▶ **PROBLEM TO SOLVE**
Retype each record exactly.

▶ **SOURCE MATERIAL**
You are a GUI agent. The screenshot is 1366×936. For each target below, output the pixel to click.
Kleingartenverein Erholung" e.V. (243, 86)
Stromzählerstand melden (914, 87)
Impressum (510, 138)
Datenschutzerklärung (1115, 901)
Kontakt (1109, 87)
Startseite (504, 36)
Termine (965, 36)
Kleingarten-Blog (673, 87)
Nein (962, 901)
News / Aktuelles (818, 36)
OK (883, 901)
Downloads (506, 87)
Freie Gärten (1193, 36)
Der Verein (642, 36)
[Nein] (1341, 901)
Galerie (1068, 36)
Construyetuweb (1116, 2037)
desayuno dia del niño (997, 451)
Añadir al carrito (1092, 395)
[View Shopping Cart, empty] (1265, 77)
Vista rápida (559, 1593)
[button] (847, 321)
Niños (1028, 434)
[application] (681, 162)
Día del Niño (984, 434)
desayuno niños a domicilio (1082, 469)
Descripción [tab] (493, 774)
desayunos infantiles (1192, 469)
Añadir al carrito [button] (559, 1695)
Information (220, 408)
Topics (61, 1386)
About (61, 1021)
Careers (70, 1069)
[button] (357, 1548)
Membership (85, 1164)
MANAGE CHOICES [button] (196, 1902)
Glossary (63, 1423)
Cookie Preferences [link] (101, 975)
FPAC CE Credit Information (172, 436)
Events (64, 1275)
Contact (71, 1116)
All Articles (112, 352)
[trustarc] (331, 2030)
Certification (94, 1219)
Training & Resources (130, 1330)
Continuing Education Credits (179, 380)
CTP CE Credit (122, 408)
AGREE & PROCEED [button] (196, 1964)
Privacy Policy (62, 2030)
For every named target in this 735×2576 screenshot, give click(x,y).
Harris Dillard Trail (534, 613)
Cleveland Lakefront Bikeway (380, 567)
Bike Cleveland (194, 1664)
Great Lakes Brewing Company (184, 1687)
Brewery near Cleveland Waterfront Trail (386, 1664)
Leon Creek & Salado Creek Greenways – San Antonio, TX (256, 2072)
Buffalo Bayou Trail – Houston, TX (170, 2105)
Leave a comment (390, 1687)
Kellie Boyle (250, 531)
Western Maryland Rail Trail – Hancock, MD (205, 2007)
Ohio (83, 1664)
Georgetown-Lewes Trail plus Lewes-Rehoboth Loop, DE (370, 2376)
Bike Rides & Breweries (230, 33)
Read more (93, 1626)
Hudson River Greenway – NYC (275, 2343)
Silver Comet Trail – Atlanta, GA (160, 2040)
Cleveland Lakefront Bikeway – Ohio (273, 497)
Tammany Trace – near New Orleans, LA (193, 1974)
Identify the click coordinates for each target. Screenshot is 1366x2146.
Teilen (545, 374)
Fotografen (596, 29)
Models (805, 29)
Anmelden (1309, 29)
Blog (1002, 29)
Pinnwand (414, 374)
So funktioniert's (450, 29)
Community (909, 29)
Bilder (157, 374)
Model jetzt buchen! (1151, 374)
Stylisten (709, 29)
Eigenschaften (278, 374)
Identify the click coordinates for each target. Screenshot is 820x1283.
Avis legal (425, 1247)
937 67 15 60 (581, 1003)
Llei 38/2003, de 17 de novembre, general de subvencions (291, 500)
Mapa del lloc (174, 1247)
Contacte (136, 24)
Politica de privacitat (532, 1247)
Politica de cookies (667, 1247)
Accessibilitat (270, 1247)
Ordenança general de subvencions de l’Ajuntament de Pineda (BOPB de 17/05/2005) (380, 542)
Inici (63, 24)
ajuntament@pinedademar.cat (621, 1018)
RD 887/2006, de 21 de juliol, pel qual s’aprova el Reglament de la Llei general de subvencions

▶ **SOLUTION BELOW**
You are a GUI agent. The screenshot is 1366×936. For each target below, output the pixel to click.
Kleingartenverein Erholung" e.V. (243, 86)
Stromzählerstand melden (914, 87)
Impressum (510, 138)
Datenschutzerklärung (1115, 901)
Kontakt (1109, 87)
Startseite (504, 36)
Termine (965, 36)
Kleingarten-Blog (673, 87)
Nein (962, 901)
News / Aktuelles (818, 36)
OK (883, 901)
Downloads (506, 87)
Freie Gärten (1193, 36)
Der Verein (642, 36)
[Nein] (1341, 901)
Galerie (1068, 36)
Construyetuweb (1116, 2037)
desayuno dia del niño (997, 451)
Añadir al carrito (1092, 395)
[View Shopping Cart, empty] (1265, 77)
Vista rápida (559, 1593)
[button] (847, 321)
Niños (1028, 434)
[application] (681, 162)
Día del Niño (984, 434)
desayuno niños a domicilio (1082, 469)
Descripción [tab] (493, 774)
desayunos infantiles (1192, 469)
Añadir al carrito [button] (559, 1695)
Information (220, 408)
Topics (61, 1386)
About (61, 1021)
Careers (70, 1069)
[button] (357, 1548)
Membership (85, 1164)
MANAGE CHOICES [button] (196, 1902)
Glossary (63, 1423)
Cookie Preferences [link] (101, 975)
FPAC CE Credit Information (172, 436)
Events (64, 1275)
Contact (71, 1116)
All Articles (112, 352)
[trustarc] (331, 2030)
Certification (94, 1219)
Training & Resources (130, 1330)
Continuing Education Credits (179, 380)
CTP CE Credit (122, 408)
AGREE & PROCEED [button] (196, 1964)
Privacy Policy (62, 2030)
For every named target in this 735×2576 screenshot, give click(x,y).
Harris Dillard Trail (534, 613)
Cleveland Lakefront Bikeway (380, 567)
Bike Cleveland (194, 1664)
Great Lakes Brewing Company (184, 1687)
Brewery near Cleveland Waterfront Trail (386, 1664)
Leon Creek & Salado Creek Greenways – San Antonio, TX (256, 2072)
Buffalo Bayou Trail – Houston, TX (170, 2105)
Leave a comment (390, 1687)
Kellie Boyle (250, 531)
Western Maryland Rail Trail – Hancock, MD (205, 2007)
Ohio (83, 1664)
Georgetown-Lewes Trail plus Lewes-Rehoboth Loop, DE (370, 2376)
Bike Rides & Breweries (230, 33)
Read more (93, 1626)
Hudson River Greenway – NYC (275, 2343)
Silver Comet Trail – Atlanta, GA (160, 2040)
Cleveland Lakefront Bikeway – Ohio (273, 497)
Tammany Trace – near New Orleans, LA (193, 1974)
Identify the click coordinates for each target. Screenshot is 1366x2146.
Teilen (545, 374)
Fotografen (596, 29)
Models (805, 29)
Anmelden (1309, 29)
Blog (1002, 29)
Pinnwand (414, 374)
So funktioniert's (450, 29)
Community (909, 29)
Bilder (157, 374)
Model jetzt buchen! (1151, 374)
Stylisten (709, 29)
Eigenschaften (278, 374)
Identify the click coordinates for each target. Screenshot is 820x1283.
Avis legal (425, 1247)
937 67 15 60 (581, 1003)
Llei 38/2003, de 17 de novembre, general de subvencions (291, 500)
Mapa del lloc (174, 1247)
Contacte (136, 24)
Politica de privacitat (532, 1247)
Politica de cookies (667, 1247)
Accessibilitat (270, 1247)
Ordenança general de subvencions de l’Ajuntament de Pineda (BOPB de 17/05/2005) (380, 542)
Inici (63, 24)
ajuntament@pinedademar.cat (621, 1018)
RD 887/2006, de 21 de juliol, pel qual s’aprova el Reglament de la Llei general de subvencions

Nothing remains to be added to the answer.